_What you need to do_. For the records that follow, please set down exactly the lines between the one holding "[Search] (1924, 75)" and the one holding "Comment(0) (866, 393)", inclusive, and only those.

_Data supplied_.
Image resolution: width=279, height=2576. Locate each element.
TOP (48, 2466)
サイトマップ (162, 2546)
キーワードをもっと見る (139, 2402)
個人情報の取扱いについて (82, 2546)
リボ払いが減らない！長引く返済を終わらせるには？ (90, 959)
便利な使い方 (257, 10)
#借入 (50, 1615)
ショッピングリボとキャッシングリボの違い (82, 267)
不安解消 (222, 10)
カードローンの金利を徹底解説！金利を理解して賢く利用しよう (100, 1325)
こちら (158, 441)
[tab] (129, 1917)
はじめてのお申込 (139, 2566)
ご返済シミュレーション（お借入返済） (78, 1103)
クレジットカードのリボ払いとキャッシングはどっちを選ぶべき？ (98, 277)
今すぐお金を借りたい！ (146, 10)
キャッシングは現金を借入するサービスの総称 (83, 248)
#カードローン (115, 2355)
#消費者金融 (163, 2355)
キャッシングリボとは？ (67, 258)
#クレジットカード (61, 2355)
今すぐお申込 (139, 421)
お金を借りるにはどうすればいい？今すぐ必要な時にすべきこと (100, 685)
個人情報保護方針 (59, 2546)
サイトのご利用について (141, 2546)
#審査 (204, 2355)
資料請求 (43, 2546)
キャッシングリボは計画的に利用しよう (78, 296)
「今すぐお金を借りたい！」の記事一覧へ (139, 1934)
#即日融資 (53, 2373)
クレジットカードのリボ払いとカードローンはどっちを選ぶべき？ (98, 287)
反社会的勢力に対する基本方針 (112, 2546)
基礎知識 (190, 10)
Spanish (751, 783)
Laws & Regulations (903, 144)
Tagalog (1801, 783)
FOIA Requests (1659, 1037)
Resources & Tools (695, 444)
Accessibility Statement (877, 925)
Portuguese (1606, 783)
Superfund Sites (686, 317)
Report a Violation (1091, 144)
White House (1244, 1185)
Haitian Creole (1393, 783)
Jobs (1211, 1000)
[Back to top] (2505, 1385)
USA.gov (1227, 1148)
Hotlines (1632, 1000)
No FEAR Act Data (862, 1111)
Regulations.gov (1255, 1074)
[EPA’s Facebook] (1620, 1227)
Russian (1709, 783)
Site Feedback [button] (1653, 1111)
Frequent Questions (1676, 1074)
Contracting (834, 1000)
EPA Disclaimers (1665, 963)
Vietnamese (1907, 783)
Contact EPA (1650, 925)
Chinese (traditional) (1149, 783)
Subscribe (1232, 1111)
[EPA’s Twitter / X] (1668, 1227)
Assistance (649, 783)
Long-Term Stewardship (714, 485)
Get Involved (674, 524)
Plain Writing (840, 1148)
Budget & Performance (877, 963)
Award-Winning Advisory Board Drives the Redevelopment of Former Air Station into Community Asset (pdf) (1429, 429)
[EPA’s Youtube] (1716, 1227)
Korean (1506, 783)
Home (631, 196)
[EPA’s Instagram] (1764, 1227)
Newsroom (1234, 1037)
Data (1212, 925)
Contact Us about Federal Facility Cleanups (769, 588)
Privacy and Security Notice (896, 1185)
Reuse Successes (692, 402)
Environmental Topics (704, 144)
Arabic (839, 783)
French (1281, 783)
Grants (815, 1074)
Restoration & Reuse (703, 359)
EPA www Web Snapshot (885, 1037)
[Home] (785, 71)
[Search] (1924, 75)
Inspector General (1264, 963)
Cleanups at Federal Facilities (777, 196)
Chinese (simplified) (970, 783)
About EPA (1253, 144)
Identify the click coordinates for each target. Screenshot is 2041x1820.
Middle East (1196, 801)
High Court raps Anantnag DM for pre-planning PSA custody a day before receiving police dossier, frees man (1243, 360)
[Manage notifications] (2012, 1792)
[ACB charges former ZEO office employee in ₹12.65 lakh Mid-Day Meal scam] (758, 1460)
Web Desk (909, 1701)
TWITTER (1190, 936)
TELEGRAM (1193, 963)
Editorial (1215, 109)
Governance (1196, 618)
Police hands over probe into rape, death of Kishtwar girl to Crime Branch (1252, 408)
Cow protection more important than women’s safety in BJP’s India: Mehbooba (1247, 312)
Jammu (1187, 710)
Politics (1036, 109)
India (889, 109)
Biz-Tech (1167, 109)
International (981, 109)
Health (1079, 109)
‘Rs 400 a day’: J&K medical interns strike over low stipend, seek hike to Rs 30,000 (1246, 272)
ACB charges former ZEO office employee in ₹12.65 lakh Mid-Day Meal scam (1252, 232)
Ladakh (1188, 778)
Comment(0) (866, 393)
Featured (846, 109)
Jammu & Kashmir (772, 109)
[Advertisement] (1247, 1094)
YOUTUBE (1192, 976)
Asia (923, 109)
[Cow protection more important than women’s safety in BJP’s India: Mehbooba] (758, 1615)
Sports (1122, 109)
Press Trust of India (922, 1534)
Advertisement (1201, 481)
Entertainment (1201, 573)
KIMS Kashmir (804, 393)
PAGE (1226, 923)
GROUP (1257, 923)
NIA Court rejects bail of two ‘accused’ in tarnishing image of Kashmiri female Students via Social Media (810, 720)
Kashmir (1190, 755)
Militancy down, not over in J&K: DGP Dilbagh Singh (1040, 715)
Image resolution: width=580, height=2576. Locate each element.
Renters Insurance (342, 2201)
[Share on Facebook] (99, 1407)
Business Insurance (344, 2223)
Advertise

_Problem solution_.
[Search] (1924, 75)
Inspector General (1264, 963)
Cleanups at Federal Facilities (777, 196)
Chinese (simplified) (970, 783)
About EPA (1253, 144)
Identify the click coordinates for each target. Screenshot is 2041x1820.
Middle East (1196, 801)
High Court raps Anantnag DM for pre-planning PSA custody a day before receiving police dossier, frees man (1243, 360)
[Manage notifications] (2012, 1792)
[ACB charges former ZEO office employee in ₹12.65 lakh Mid-Day Meal scam] (758, 1460)
Web Desk (909, 1701)
TWITTER (1190, 936)
TELEGRAM (1193, 963)
Editorial (1215, 109)
Governance (1196, 618)
Police hands over probe into rape, death of Kishtwar girl to Crime Branch (1252, 408)
Cow protection more important than women’s safety in BJP’s India: Mehbooba (1247, 312)
Jammu (1187, 710)
Politics (1036, 109)
India (889, 109)
Biz-Tech (1167, 109)
International (981, 109)
Health (1079, 109)
‘Rs 400 a day’: J&K medical interns strike over low stipend, seek hike to Rs 30,000 (1246, 272)
ACB charges former ZEO office employee in ₹12.65 lakh Mid-Day Meal scam (1252, 232)
Ladakh (1188, 778)
Comment(0) (866, 393)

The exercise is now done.